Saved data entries
__________

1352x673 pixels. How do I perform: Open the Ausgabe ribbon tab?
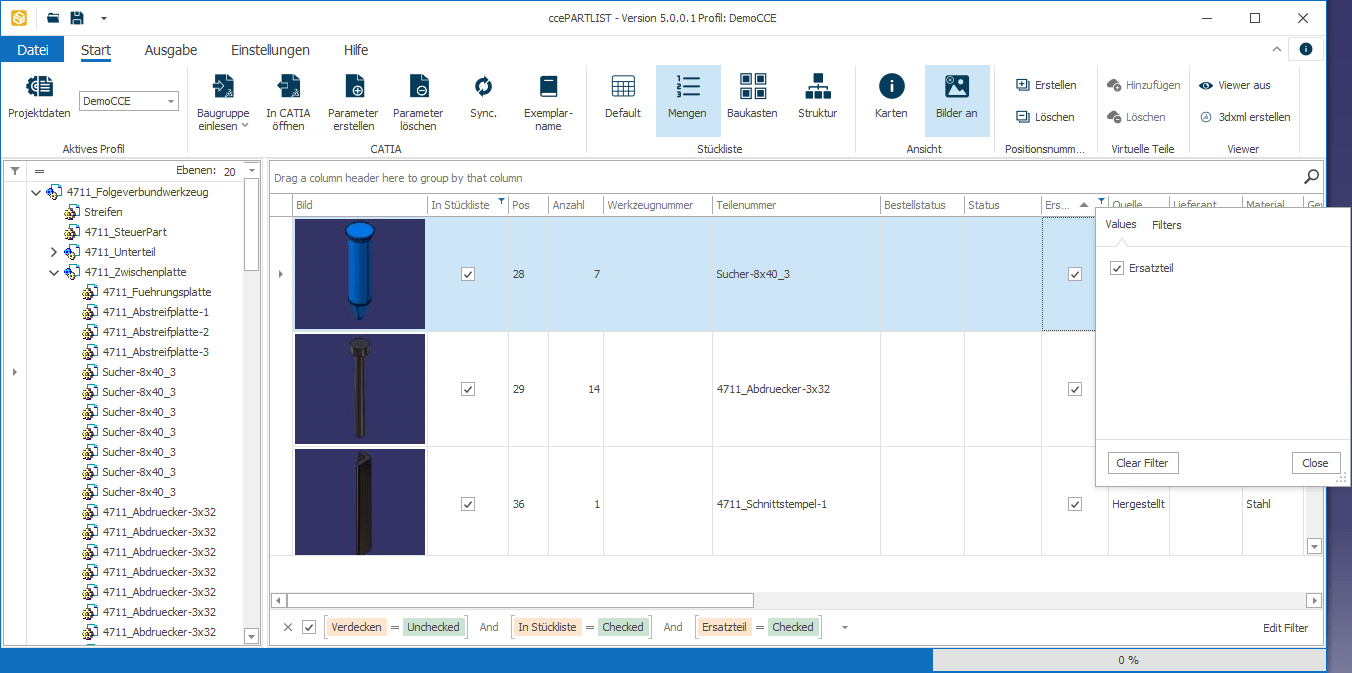pos(170,50)
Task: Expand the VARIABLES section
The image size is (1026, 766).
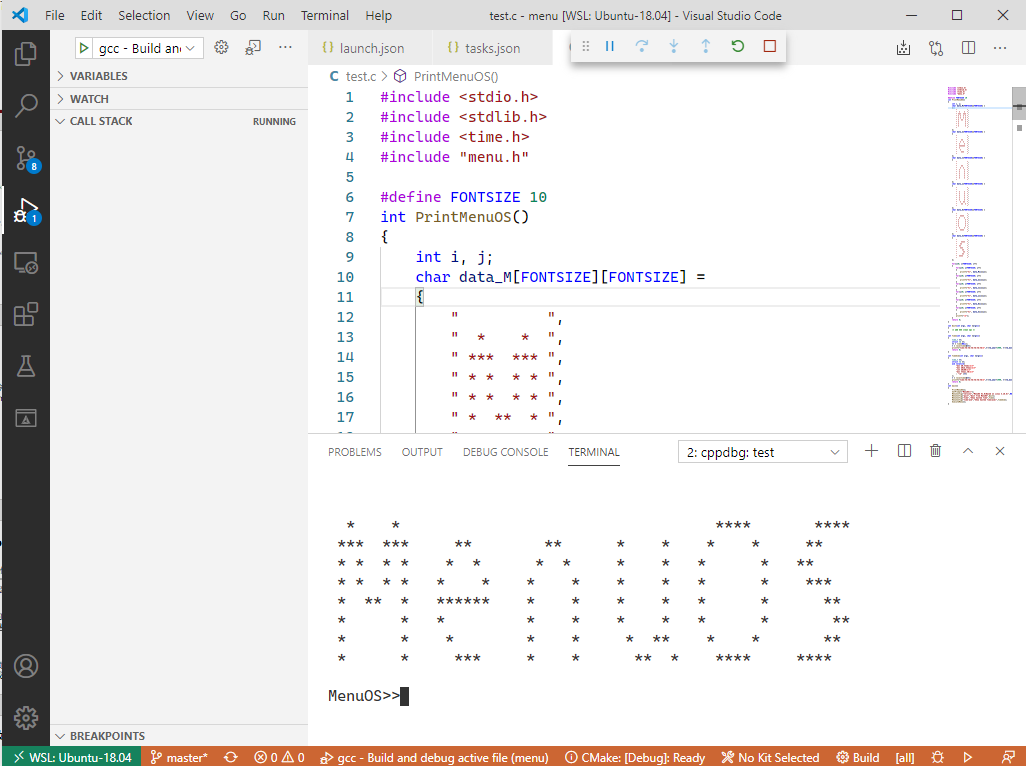Action: click(98, 76)
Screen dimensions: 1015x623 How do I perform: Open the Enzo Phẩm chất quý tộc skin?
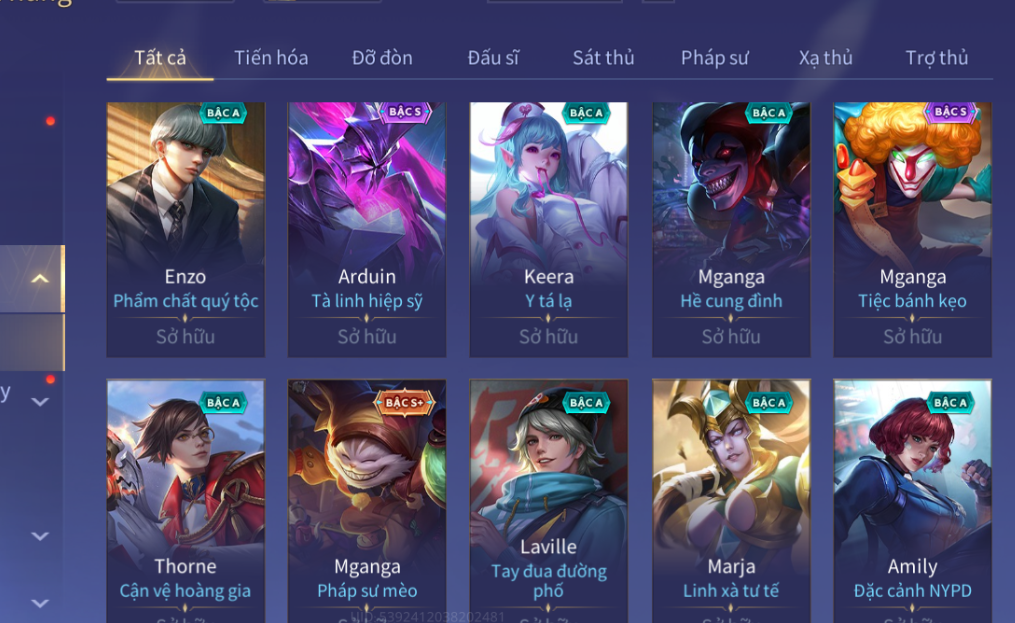click(186, 229)
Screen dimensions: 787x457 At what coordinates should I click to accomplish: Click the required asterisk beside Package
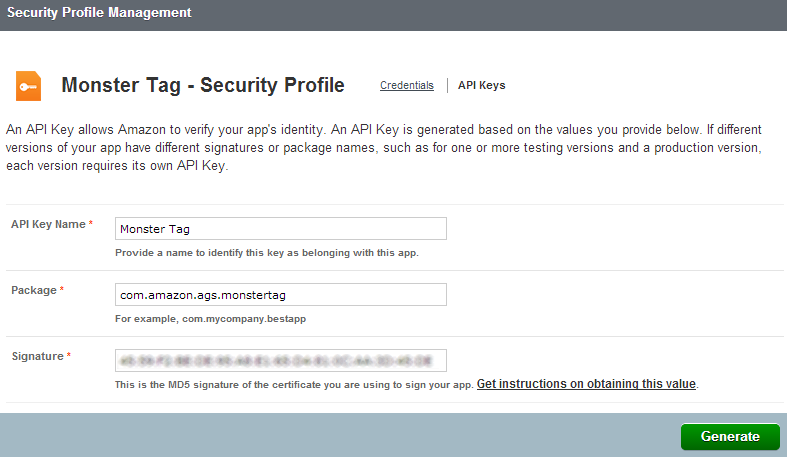point(62,290)
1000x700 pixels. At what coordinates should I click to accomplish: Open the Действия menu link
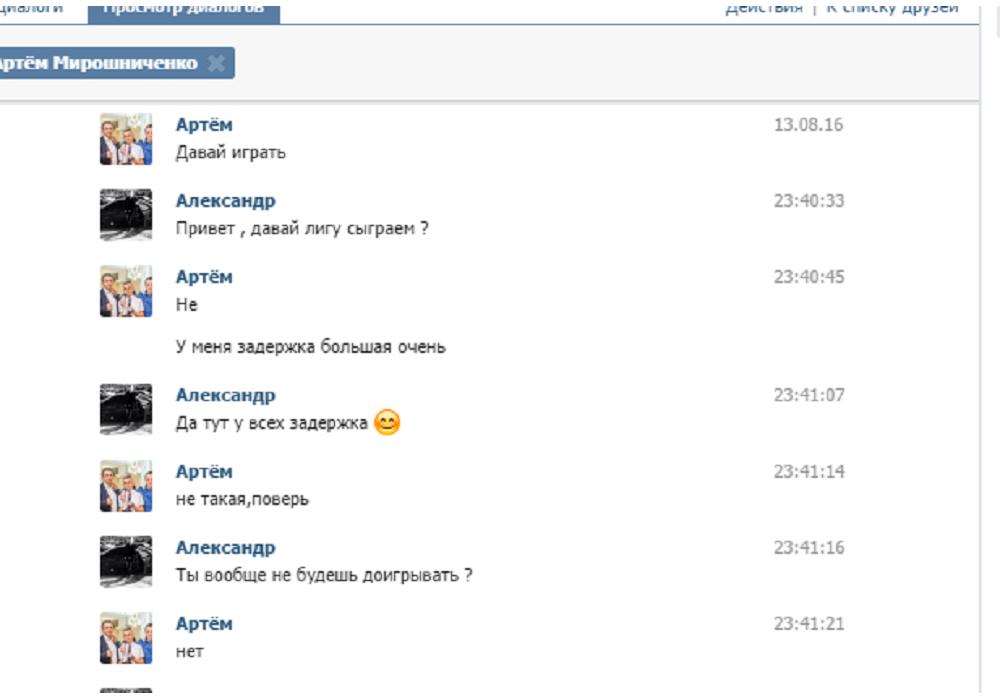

__________

### Directions for this task
With the pictures set aside, please write out all of the records above exactly.

### Task response
1352x673 pixels. How do I perform: Open the Ausgabe ribbon tab?
pos(170,50)
Task: Expand the VARIABLES section
The image size is (1026, 766).
Action: click(98, 76)
Screen dimensions: 1015x623 How do I perform: Open the Enzo Phẩm chất quý tộc skin?
click(186, 229)
Screen dimensions: 787x457 At what coordinates should I click to accomplish: Click the required asterisk beside Package
point(62,290)
1000x700 pixels. At what coordinates should I click to accomplish: Open the Действия menu link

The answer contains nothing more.